Entscheidungsstichwort (Thema)

Kindergeldanspruch eines in Polen ansässigen Anspruchstellers. Mitwirkungspflicht. in ausländischer Sprache abgefasste Dokumente

 

Leitsatz (redaktionell)

1. Es ist davon auszugehen, dass der Anspruchsteller in dem Land, in dem er seinen Wohnsitz hat Kindergeld beanspruchen kann, wenn er zwar behauptet, ihm stehe wegen Überschreitens der dortigen Einkommensgrenze kein Kindergeld zu, jedoch trotz Aufforderung durch das Gericht die Einzelheiten des maßgeblichen ausländischen Familieneinkommens weder hinreichend offengelegt noch hierzu Nachweise übergeben hat.

2. In ausländischer Sprache abgefasste und ohne Übersetzung eingereichte Dokumente kann das Gericht nicht verwerten.

 

Normenkette

EStG § 62 Abs. 1, § 65 Abs. 1 Nr. 2; AO § 90 Abs. 2; GVG § 184; EGVO 883/2004 Art. 11, 68; EGVO 987/2009 Art. 60 Abs. 1

 

Tenor

1. Die Klage wird abgewiesen.

2. Die Klägerin trägt die Kosten des Verfahrens.

 

Tatbestand

Streitig ist eine Kindergeldgewährung bei Ansässigkeit im Ausland.

- _Datensätze_:
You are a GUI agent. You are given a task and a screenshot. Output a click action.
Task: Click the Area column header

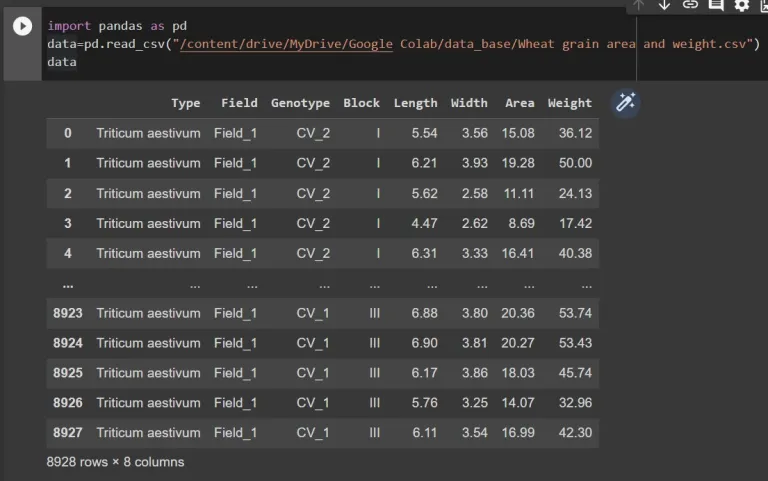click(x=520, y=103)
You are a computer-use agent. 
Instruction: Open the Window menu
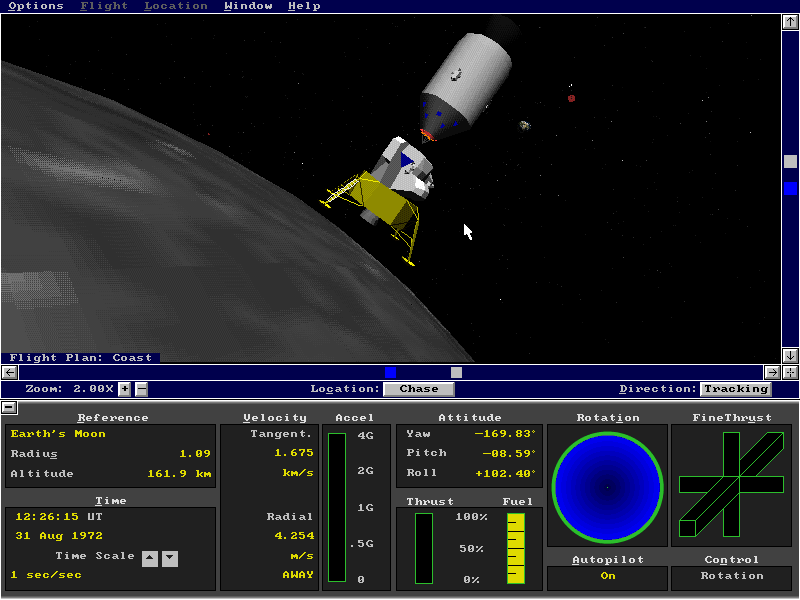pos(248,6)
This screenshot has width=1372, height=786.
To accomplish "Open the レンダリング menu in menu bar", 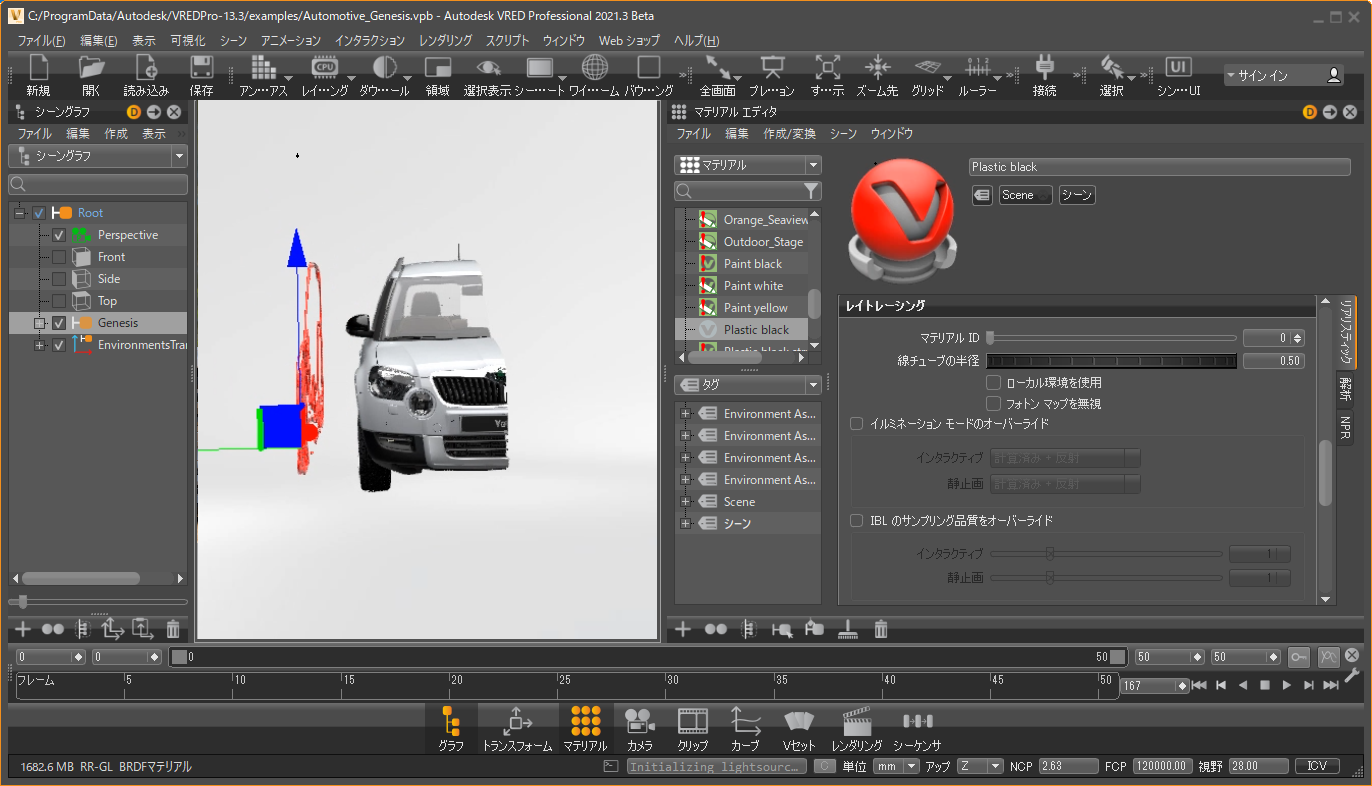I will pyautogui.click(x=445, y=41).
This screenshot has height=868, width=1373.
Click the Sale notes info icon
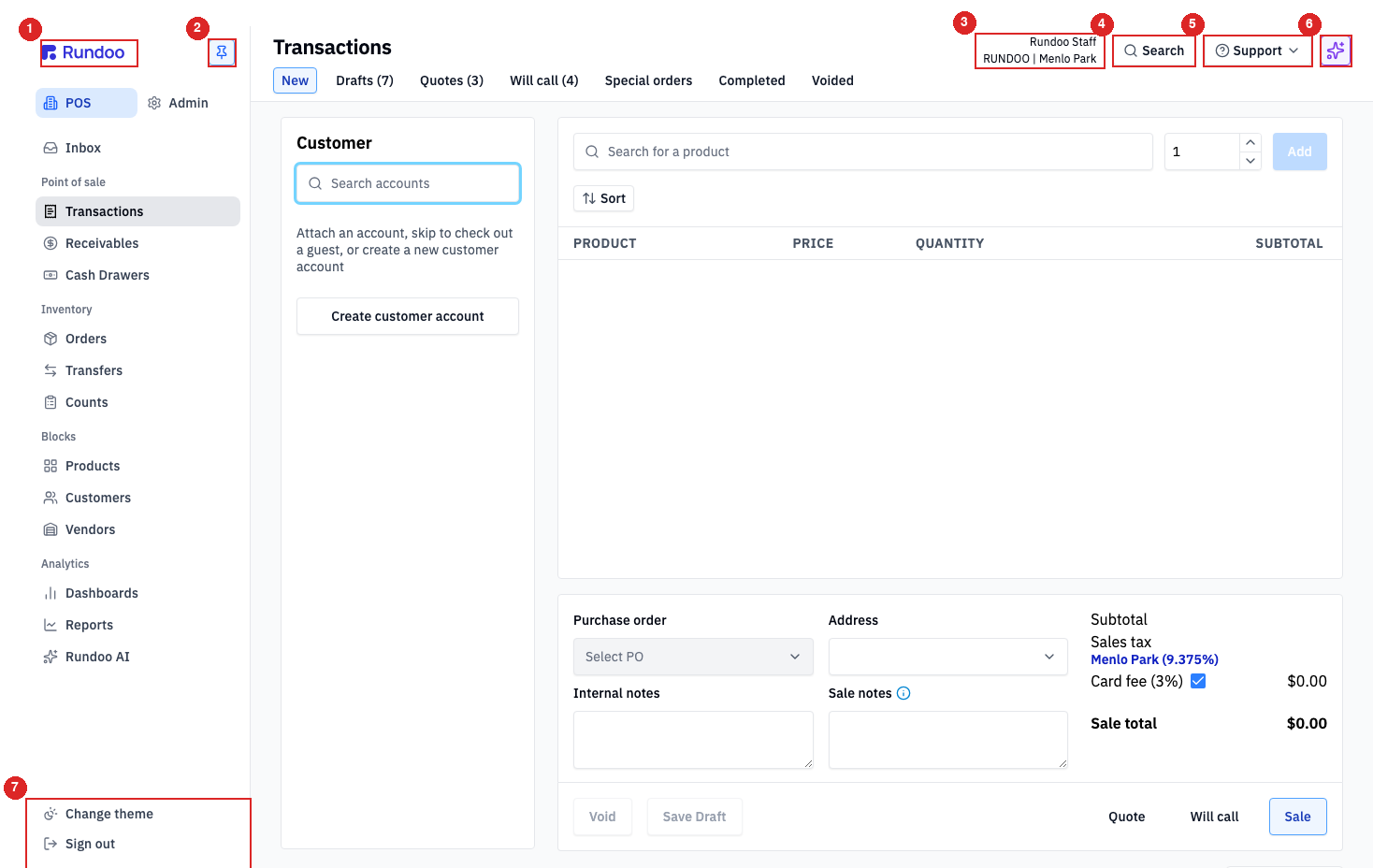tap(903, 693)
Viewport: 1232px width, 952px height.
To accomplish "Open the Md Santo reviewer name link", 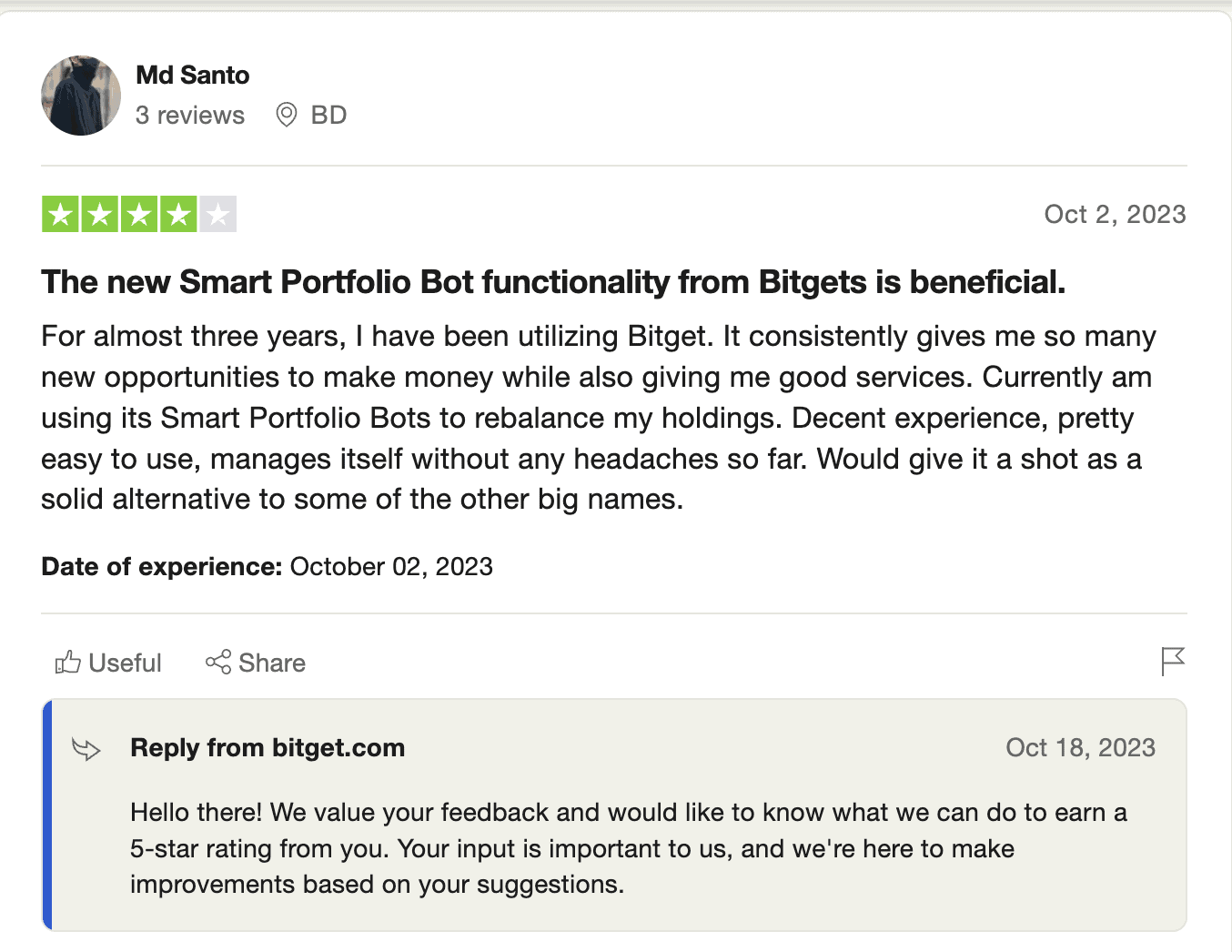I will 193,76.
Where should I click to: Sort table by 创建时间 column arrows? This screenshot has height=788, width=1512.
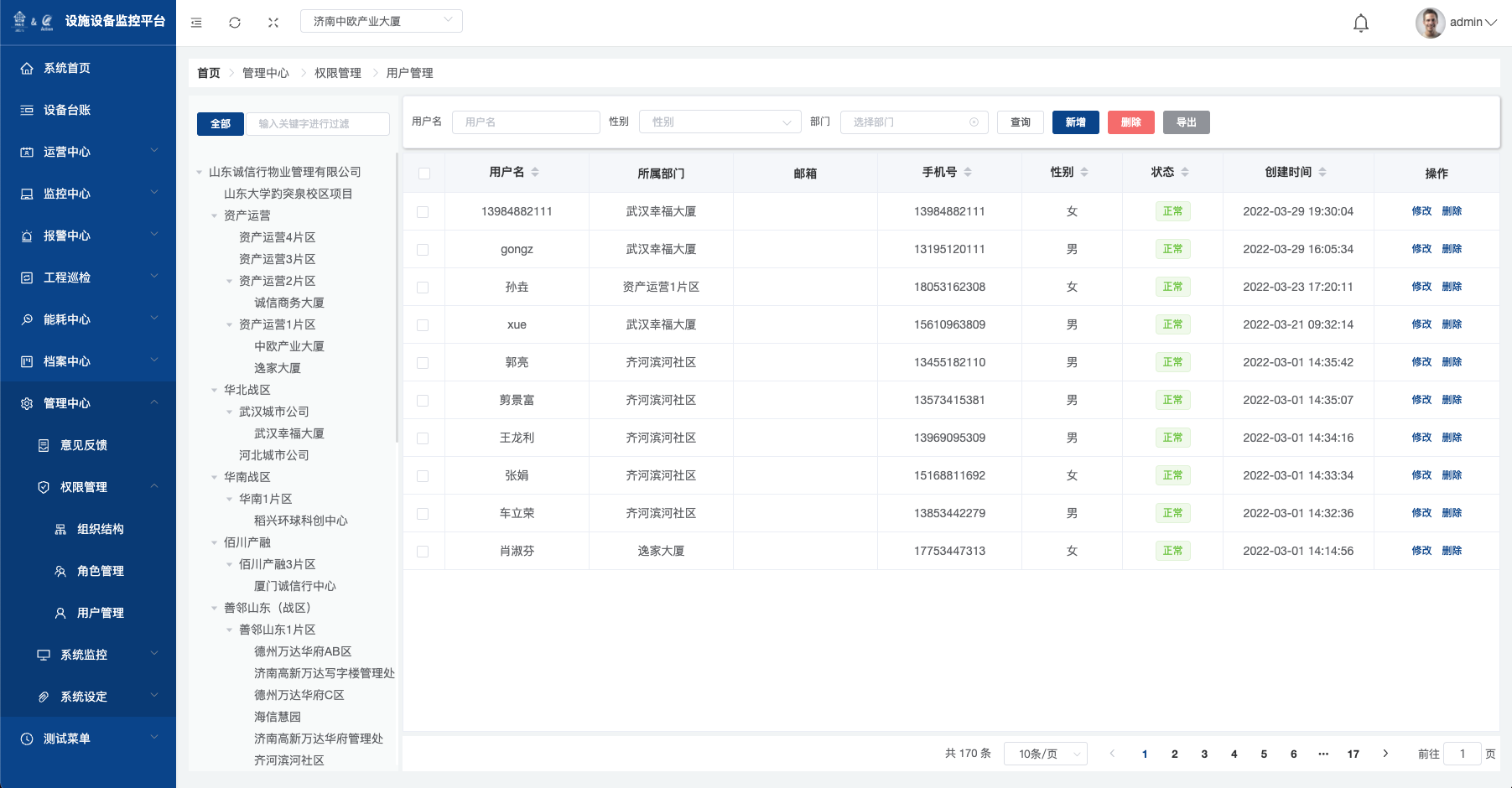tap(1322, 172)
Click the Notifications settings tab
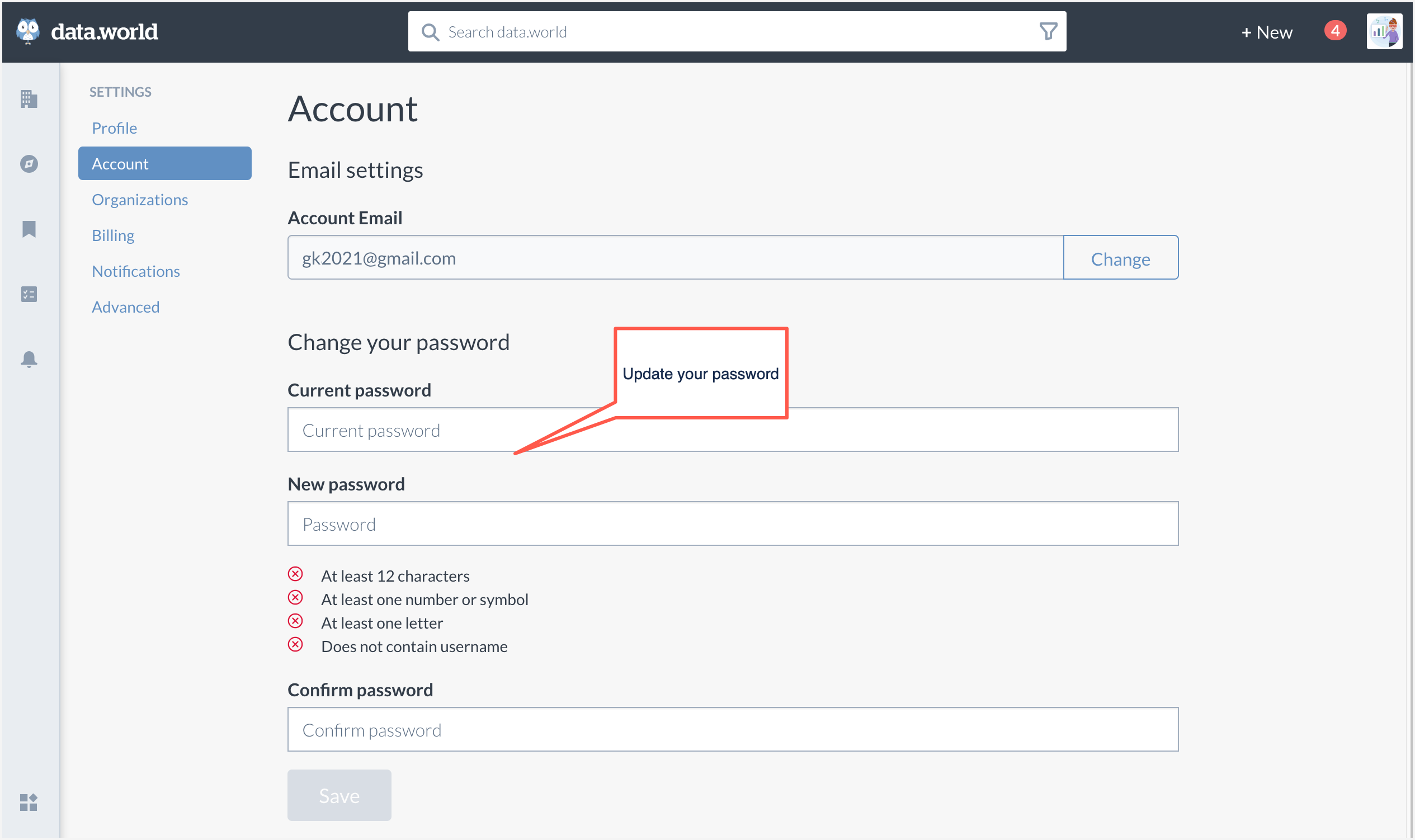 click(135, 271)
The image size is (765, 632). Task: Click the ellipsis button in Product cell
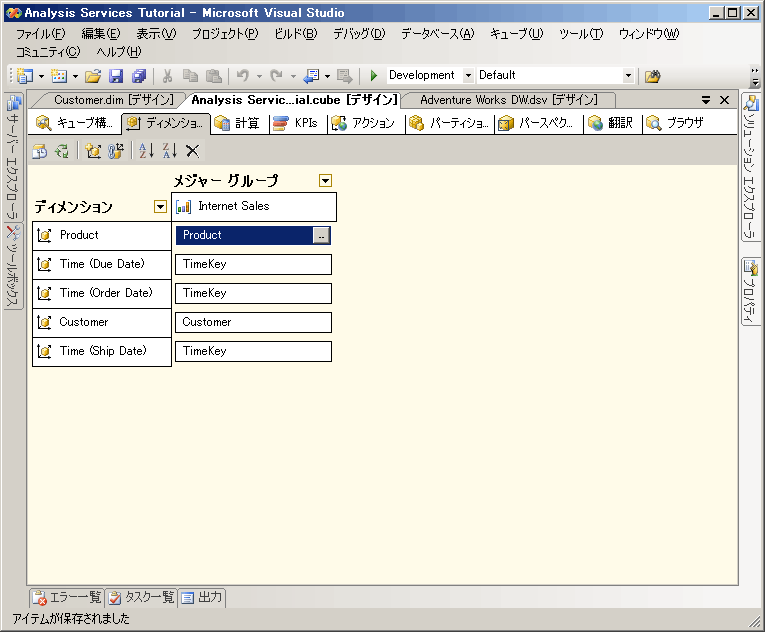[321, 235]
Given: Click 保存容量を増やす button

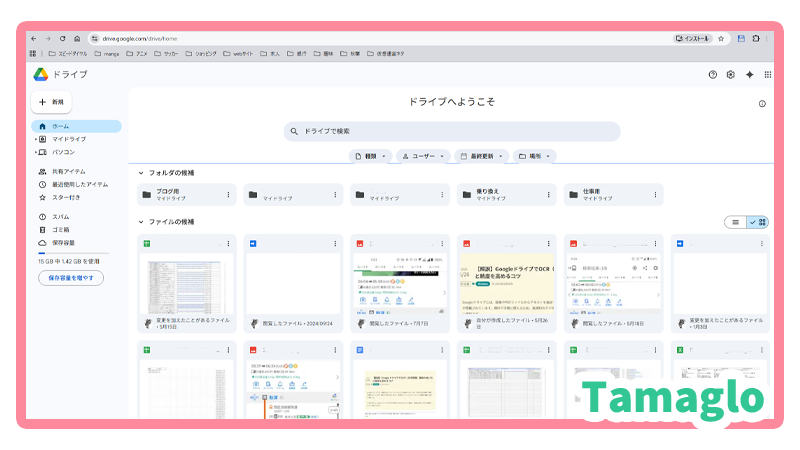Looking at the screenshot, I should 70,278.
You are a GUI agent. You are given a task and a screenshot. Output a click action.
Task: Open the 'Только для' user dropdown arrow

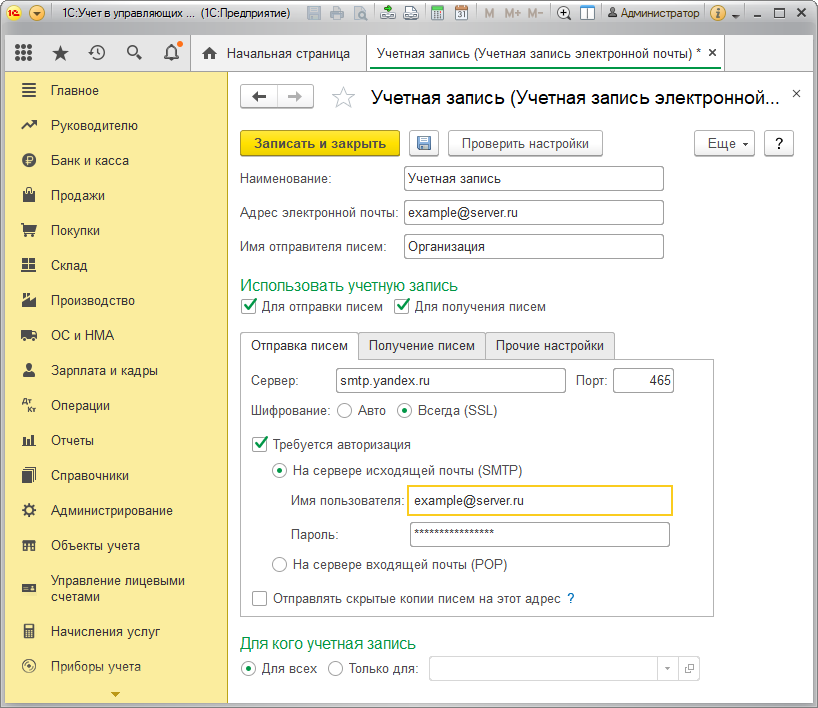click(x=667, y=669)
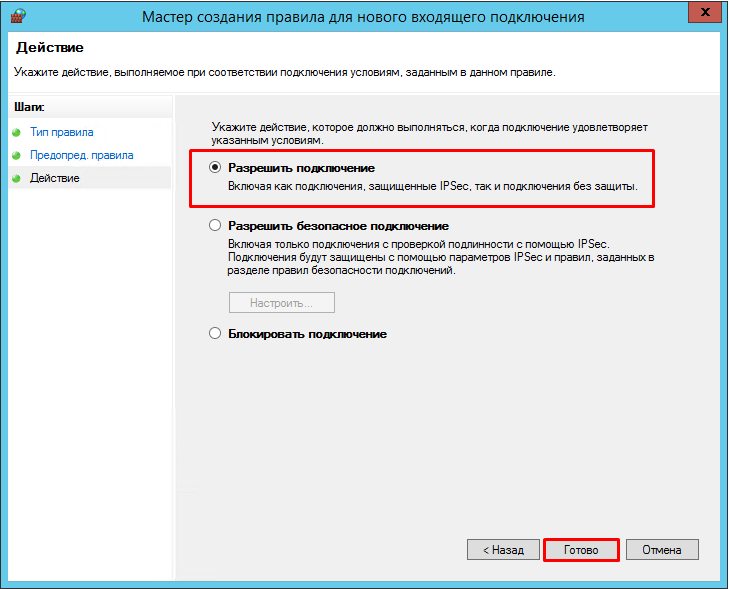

- _Aufgaben_:
a: Wer muss laut dem Urteilsauszug zum Kindergeld die Kosten des Verfahrens tragen?
b: Führen Sie den Urteilsauszug zum Kindergeld im Anschluss an seinen letzten Satz fort.

- _Lösungen_:
a: Die Klägerin trägt die Kosten des Verfahrens.

b:
Die Klägerin ist Polin, lebt in Polen und war dort nach eigener Auskunft im Streitzeitraum von September 2009 bis Februar 2016 unselbstständig erwerbstätig. Sie beantragte für ihre Tochter L., die im Januar 2009 geboren ist, Kindergeld in Deutschland. Hierzu legte sie unter anderem die beglaubigte Übersetzung einer Bescheinigung des Bürgermeisters von C. vom 13. Februar 2013 vor. Dieser bestätigte, die Klägerin sei zu Familienleistungen für ihre Tochter L. nicht berechtigt, weil sie sich wegen Überschreitens der Einkommensgrenzen nicht um Familienleistungen bemüht und keine Feststellung des Rechtes auf Familienleistungen beantragt habe. Die Beklagte lehnte das Kindergeld ab und wies den Einspruch der Klägerin zurück. Der Kindergeldanspruch der Klägerin hänge davon ab, ob der Kindesvater die Anspruchsvoraussetzungen in Deutschlang erfülle. Dies sei jedoch nicht nachgewiesen.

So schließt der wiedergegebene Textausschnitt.